YALE News Release
CONTACT: Karen N. Peart 203-432-1326, email@example.com #118
For Immediate Release: April 21, 2004
Link Between Exercise and Breast Cancer Survival to be Explored in New Yale Study
New Haven, Conn. -- A new study that will examine how physical activity changes risk factors for breast cancer has begun at Yale School of Medicine's Department of Epidemiology and Public Health and the Yale Cancer Center.
The Yale Exercise and Survivorship Study will explore whether exercise favorably changes risk factors such as hormones and breast tissue composition. Principal investigator Melinda Irwin, assistant professor in the Department of Epidemiology and Public Health at Yale, is in the process of recruiting 100 breast cancer survivors who do not currently exercise.

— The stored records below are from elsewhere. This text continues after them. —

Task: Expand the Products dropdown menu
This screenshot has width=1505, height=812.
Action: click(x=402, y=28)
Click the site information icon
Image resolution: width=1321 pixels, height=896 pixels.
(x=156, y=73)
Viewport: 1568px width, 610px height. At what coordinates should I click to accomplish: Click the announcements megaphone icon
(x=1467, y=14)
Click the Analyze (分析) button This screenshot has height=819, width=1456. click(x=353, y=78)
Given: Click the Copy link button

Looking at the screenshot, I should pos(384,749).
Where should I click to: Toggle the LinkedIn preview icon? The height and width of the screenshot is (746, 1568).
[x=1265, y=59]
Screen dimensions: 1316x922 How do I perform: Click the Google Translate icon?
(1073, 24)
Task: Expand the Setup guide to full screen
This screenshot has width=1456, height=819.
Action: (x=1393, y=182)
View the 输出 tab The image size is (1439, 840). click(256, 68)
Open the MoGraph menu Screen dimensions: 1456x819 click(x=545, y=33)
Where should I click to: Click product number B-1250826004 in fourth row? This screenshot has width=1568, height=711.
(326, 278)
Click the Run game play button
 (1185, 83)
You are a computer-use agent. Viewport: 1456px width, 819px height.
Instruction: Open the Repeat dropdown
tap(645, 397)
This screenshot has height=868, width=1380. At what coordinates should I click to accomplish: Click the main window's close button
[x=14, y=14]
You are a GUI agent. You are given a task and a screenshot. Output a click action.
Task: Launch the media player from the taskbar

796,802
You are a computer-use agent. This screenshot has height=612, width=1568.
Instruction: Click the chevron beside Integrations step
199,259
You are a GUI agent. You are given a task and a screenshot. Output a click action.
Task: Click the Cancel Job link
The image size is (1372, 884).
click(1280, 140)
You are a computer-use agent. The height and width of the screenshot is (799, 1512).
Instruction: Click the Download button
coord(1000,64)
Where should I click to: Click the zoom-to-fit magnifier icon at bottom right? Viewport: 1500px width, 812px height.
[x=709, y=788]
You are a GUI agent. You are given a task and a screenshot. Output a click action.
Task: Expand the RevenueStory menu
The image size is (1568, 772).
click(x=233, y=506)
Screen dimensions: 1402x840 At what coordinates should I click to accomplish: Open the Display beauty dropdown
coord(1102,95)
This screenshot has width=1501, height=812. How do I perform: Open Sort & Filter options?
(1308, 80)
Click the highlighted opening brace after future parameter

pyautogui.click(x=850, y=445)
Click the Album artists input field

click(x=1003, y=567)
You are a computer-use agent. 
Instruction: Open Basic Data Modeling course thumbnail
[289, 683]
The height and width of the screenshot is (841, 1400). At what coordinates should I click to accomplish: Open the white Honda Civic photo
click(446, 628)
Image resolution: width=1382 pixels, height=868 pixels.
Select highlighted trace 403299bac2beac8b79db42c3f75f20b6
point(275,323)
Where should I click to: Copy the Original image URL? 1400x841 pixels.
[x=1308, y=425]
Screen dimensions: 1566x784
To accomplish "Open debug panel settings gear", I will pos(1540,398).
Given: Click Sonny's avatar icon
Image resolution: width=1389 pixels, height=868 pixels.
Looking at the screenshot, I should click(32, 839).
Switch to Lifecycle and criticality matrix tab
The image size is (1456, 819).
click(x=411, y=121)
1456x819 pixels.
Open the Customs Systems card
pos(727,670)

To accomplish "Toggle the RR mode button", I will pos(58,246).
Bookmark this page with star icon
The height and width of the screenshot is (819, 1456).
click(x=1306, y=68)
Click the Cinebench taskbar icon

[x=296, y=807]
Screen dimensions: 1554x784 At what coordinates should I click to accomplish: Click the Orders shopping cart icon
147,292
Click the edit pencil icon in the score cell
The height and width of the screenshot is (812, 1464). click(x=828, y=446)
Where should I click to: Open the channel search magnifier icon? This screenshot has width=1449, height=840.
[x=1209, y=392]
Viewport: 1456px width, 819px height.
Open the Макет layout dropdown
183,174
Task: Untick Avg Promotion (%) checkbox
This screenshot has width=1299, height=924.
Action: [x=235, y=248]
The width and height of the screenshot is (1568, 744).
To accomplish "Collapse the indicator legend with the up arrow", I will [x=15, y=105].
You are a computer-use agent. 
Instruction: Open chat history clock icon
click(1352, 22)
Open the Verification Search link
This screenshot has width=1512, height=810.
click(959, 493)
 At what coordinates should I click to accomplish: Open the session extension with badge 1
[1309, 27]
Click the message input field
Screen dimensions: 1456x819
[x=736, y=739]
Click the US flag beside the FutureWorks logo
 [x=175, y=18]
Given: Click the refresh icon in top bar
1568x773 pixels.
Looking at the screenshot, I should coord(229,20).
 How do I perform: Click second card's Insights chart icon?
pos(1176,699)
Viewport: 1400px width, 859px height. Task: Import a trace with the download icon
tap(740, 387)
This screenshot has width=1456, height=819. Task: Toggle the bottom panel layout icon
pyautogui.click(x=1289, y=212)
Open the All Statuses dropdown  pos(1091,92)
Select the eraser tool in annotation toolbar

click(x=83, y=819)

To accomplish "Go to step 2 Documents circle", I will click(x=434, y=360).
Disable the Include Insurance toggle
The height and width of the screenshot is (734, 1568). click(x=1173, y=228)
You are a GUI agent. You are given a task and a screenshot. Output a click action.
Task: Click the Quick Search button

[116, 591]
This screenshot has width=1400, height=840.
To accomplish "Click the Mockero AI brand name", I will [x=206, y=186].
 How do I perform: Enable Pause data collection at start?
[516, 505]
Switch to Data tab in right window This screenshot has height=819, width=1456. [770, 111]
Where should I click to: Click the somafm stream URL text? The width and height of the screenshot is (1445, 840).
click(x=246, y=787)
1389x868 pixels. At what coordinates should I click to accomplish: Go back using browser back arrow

"Our goal is to identify how exercise may affect breast cancer prognosis," said Irwin. "We are looking for Connecticut women diagnosed with breast cancer one to five years ago, who are postmenopausal. Participants will learn how to make exercise an enjoyable part of their lives."
All 100 women will be randomly enrolled in a supervised exercise program at a local health club for 12 months. The exercise program will involve 30 minutes of physical activity, such as walking five days a week. Three of the five days will be supervised by a trained exercise physiologist who will work closely with participants to improve the ability to exercise. The exercise portion of the study will last one year, with approximately two weeks of testing before and after the program.
Irwin said the study would include a series of health and medical questionnaires and blood analysis, along with other non-invasive measurements, such as height and weight.